Runner’s World this month (Feb. 2022, available online here) had an excellent article “The Dangerous Lie of the Perfect Running Weight”, which echoes a lot of what was discussed here previously under the topic focus on health, not weight. It profiles four runners of various weights. The first is a young woman who was a competitive runner through college. She was told to stay at a certain weight by her high school coach, who had no training in exercise physiology, because it was her “perfect running weight”. This happened to be her weight when she was 13! So at an age when girls should be going through a major growth period, she was trying not to let her weight go up. Fortunately, later on her better-trained college coach told her there is no perfect running weight and got her to eat more. But the damage was already done, she had gone for years with Relative Energy Deficiency in Sport (RED-S), and now at 38, still suffers from shin problems.

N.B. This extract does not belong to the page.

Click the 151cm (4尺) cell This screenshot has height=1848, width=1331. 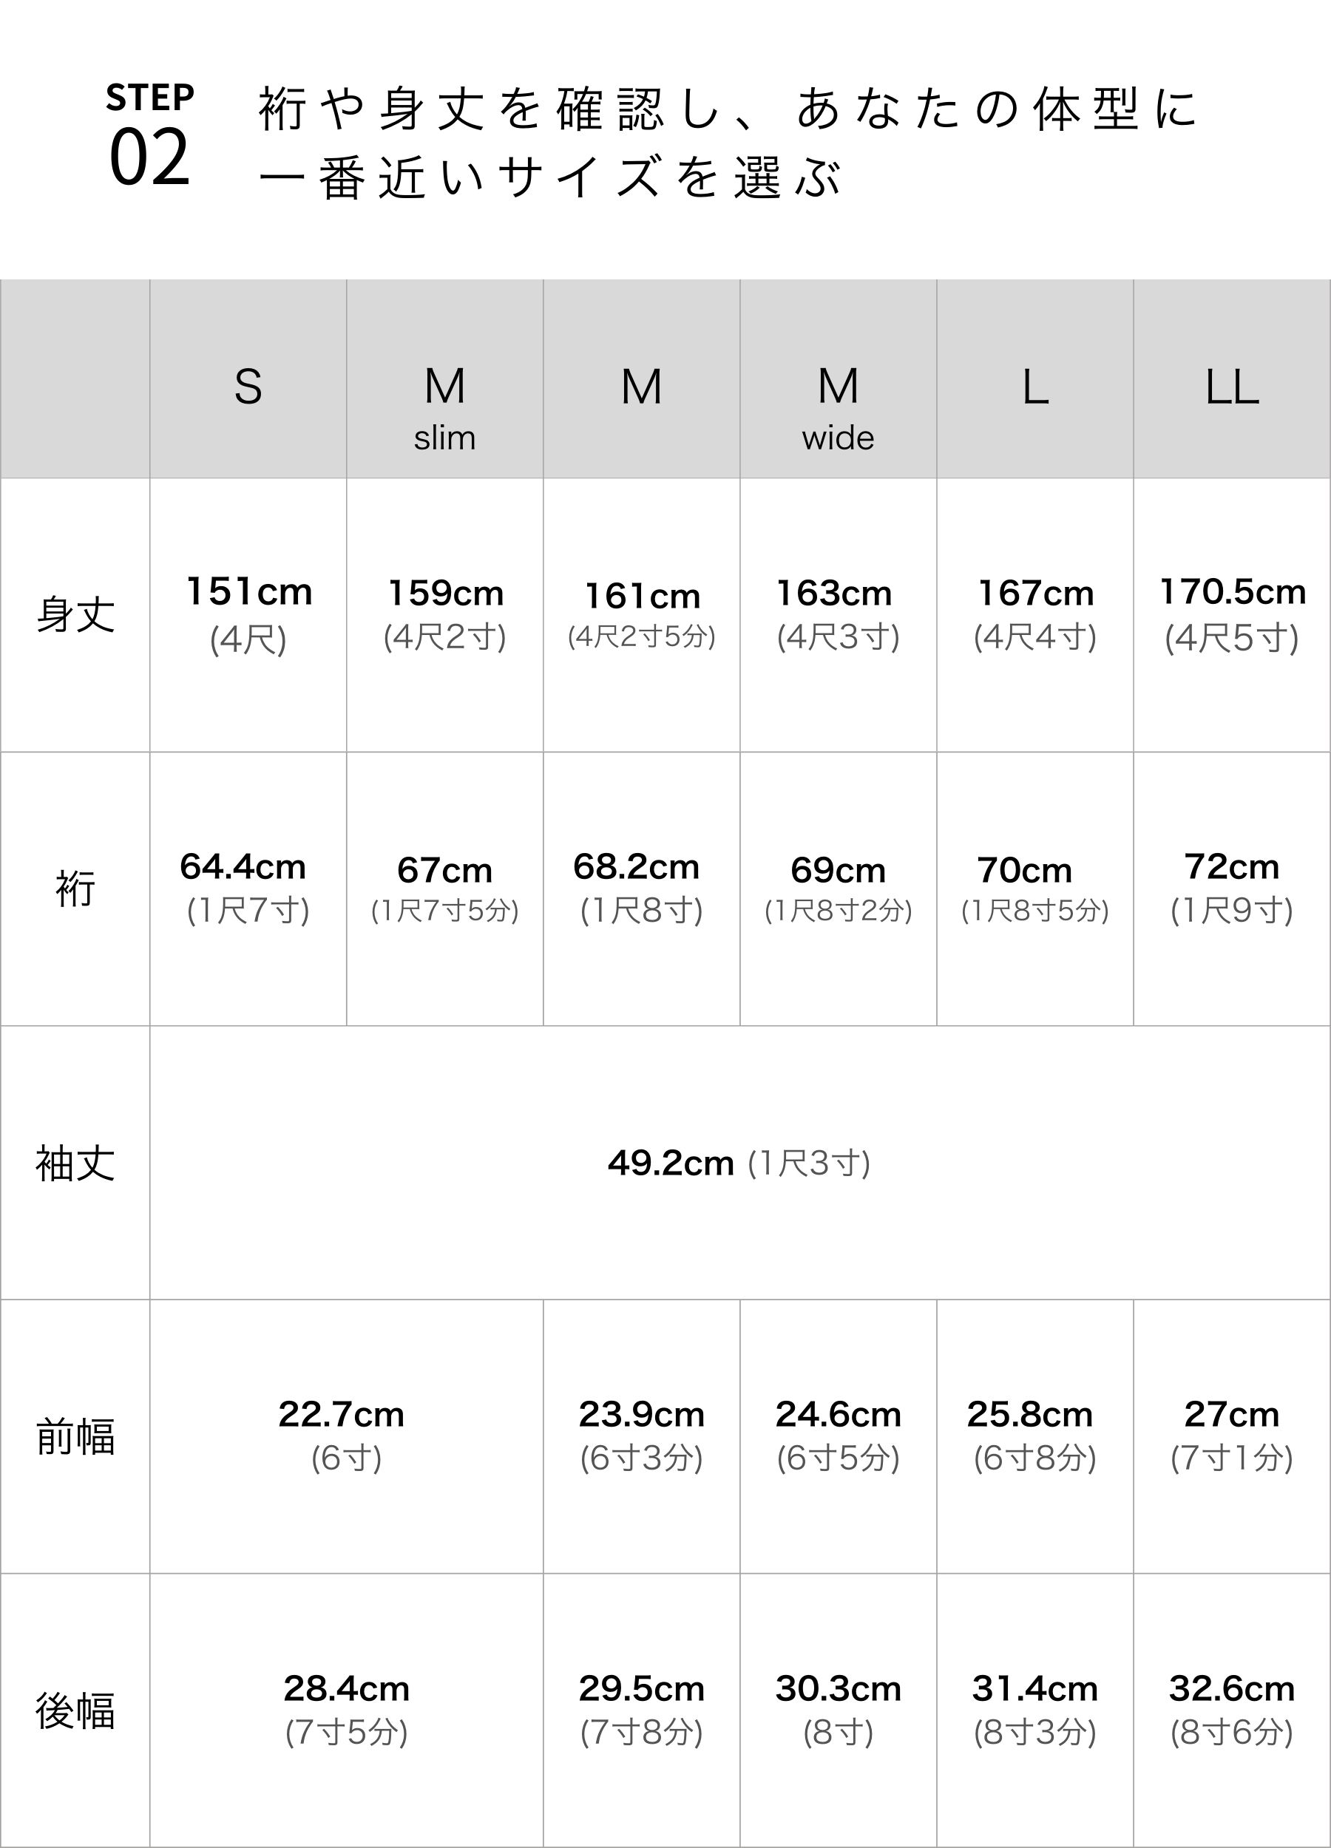pyautogui.click(x=248, y=614)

To prevent RED-S, you definitely need to take in enough nourishment to support your training (and your growth if you are still growing). RED-S used to be called the “female athlete triad” of symptoms, but it was found that guys suffer from it too so the name has been updated.

But even non-competitive athletes can suffer from not taking in enough calories. This is especially true because people try to lose weight with exercise. The other three people profiled were in this category. All of them did manage, at least for a time, to lose weight through running and restricting calories. But they all ended up feeling better and enjoying their running more when they stopped trying to use it for weight loss, and instead ate enough to fuel their exercise.

The article has good nutritional advice on how to make sure you are getting enough food for the amount of exercise you are doing. I highly recommend it. There was only one thing I wasn’t sure about: it is recommended to eat a “preworkout snack that’s rich in simple carbohydrates (which are easy to digest), 30 to 40 minutes before every run, no matter the distance” [I added the emphasis]. Maybe this is useful for harder workouts, but I think it is good to do easy exercise sessions without eating first. This helps adapt the body to be better at fat burning, discussed here.